Deixo, assim, as perguntas: afinal, como é que a fisioterapia pode ser uma forma de minimizar o sofrimento? O que haverá para reabilitar numa pessoa que está a morrer? A fisioterapia em Cuidados Paliativos não procura recuperar a função perdida, mas sim fazer um luto saudável dela. O principal foco é a promoção da autonomia com a função que existe. No fundo, desenvolver estratégias que permitam a cada pessoa reencontrar o seu sentido de vida e adaptá-lo a cada nova fase da progressão da doença. Acima de tudo, criar condições para que as pessoas façam o que lhes fizer sentido e der prazer, sempre que puderem. E temos exemplos internacionais tão bonitos como o de físico Stephen Hawking, que só com o movimento dos olhos conseguiu viver de forma plena até à morte e deixar tanto ao mundo.

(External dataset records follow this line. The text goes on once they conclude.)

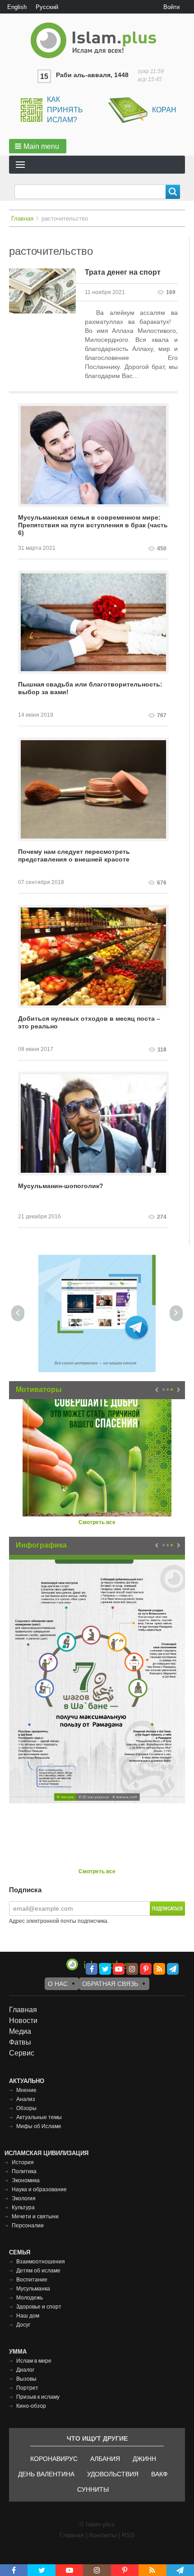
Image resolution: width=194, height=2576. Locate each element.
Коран (164, 110)
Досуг (23, 2325)
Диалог (25, 2370)
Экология (24, 2198)
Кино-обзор (31, 2406)
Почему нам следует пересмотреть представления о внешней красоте (74, 855)
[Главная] (97, 40)
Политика (24, 2171)
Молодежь (29, 2298)
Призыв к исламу (38, 2397)
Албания (105, 2458)
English (17, 7)
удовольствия (113, 2474)
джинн (144, 2458)
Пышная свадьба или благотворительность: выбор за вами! (90, 688)
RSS (128, 2535)
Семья (19, 2252)
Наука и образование (39, 2189)
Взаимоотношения (40, 2261)
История (23, 2162)
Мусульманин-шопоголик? (60, 1185)
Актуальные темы (39, 2117)
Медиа (20, 2031)
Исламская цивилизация (46, 2153)
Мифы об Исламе (38, 2126)
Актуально (26, 2081)
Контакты (102, 2535)
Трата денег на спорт (123, 272)
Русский (47, 7)
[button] (37, 146)
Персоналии (28, 2225)
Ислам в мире (33, 2361)
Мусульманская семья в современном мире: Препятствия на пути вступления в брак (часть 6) (93, 525)
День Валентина (46, 2474)
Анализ (25, 2099)
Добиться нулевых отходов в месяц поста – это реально (89, 1022)
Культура (23, 2207)
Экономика (26, 2180)
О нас (58, 1983)
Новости (23, 2020)
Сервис (21, 2053)
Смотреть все (97, 1522)
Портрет (27, 2388)
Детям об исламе (38, 2270)
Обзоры (26, 2108)
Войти (171, 7)
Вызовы (26, 2379)
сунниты (93, 2489)
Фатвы (20, 2042)
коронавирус (54, 2458)
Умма (18, 2351)
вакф (159, 2474)
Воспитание (31, 2279)
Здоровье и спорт (38, 2307)
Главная (22, 218)
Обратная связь (110, 1983)
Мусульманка (33, 2289)
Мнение (26, 2090)
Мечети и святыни (35, 2216)
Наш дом (27, 2316)
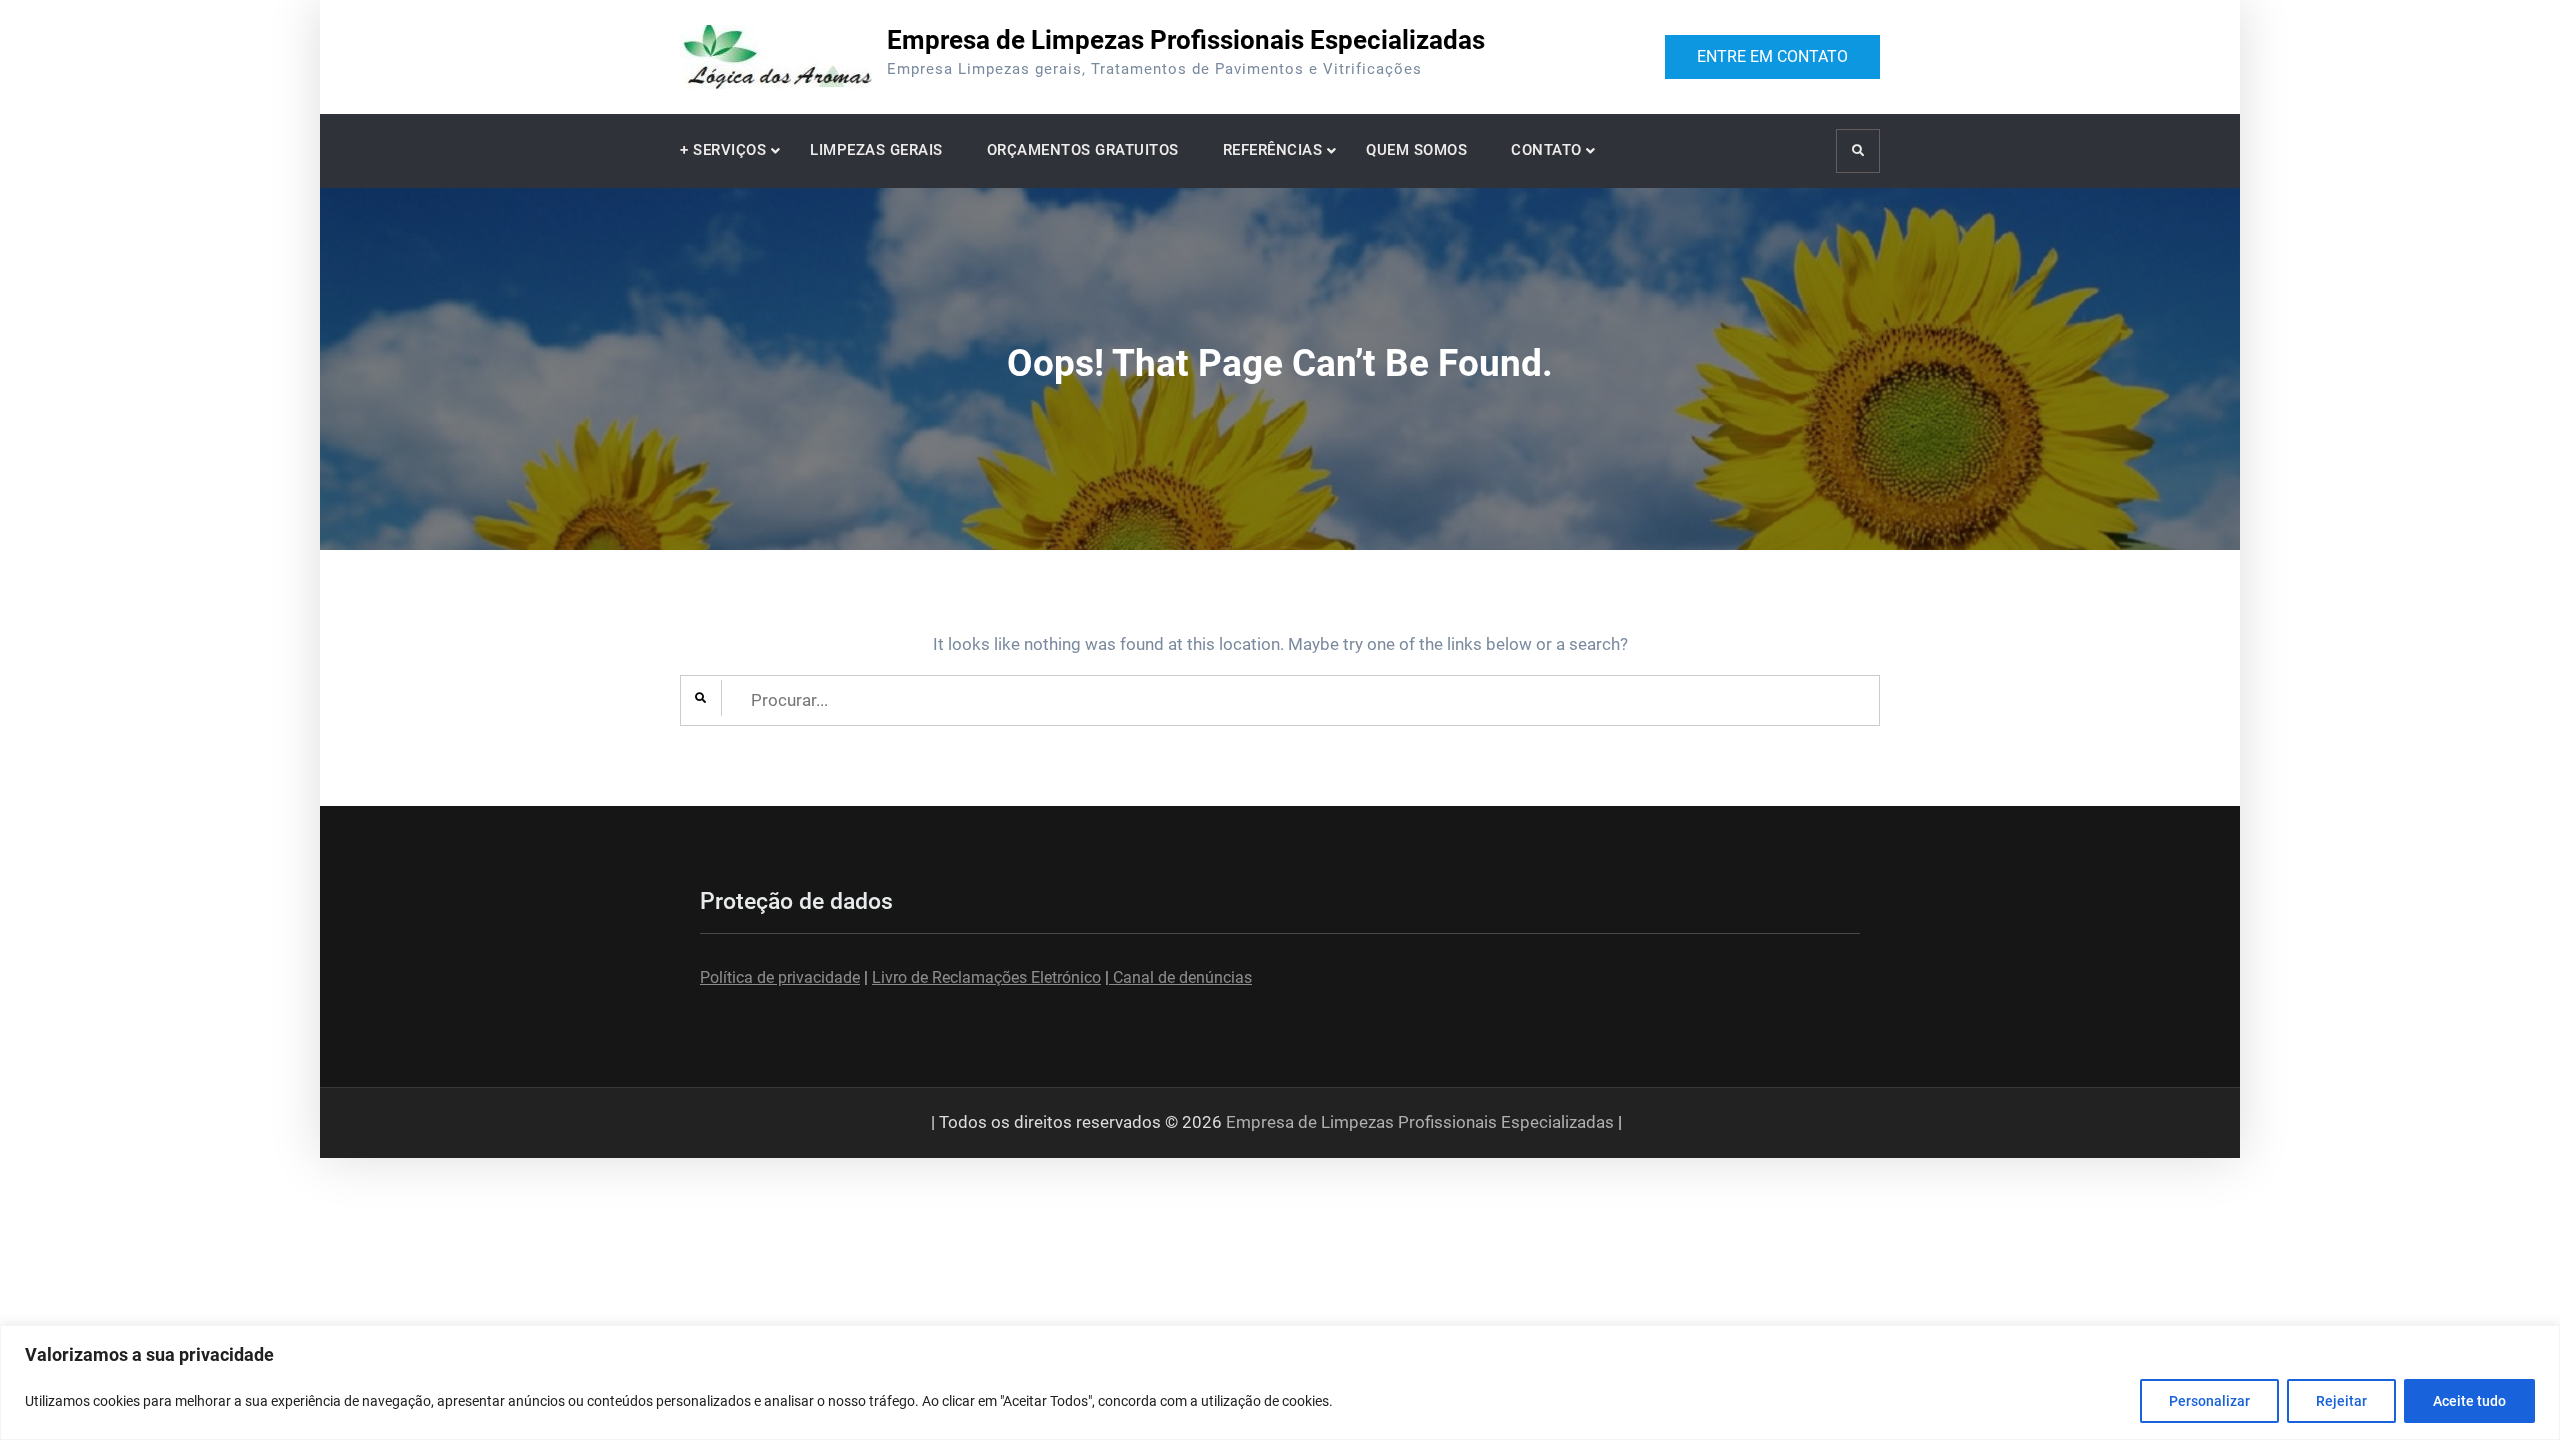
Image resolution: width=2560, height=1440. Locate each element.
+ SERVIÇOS (723, 150)
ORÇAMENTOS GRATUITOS (1083, 150)
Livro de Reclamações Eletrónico (986, 977)
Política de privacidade (780, 977)
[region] (1280, 1382)
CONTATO (1546, 150)
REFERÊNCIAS (1273, 150)
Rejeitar (2341, 1401)
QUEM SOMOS (1416, 150)
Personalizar (2209, 1401)
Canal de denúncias (1180, 977)
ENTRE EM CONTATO (1772, 56)
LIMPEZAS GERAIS (876, 150)
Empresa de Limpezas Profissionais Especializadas (1186, 40)
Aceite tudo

Se há coisa que tenho aprendido com as pessoas com quem trabalho, é que a vida vale sempre a pena ser vivida, e que a autonomia é a característica que mais nos define como pessoas. Todos os dias relembro-me que cada pessoa com quem trabalho tem personalidade, convicções, sonhos. E sinto-me privilegiada por poder fazer parte de um fim de vida melhor para tanta gente. Como se costuma dizer neste ramo, por poder ajudar a “dar vida aos anos, e não anos à vida”.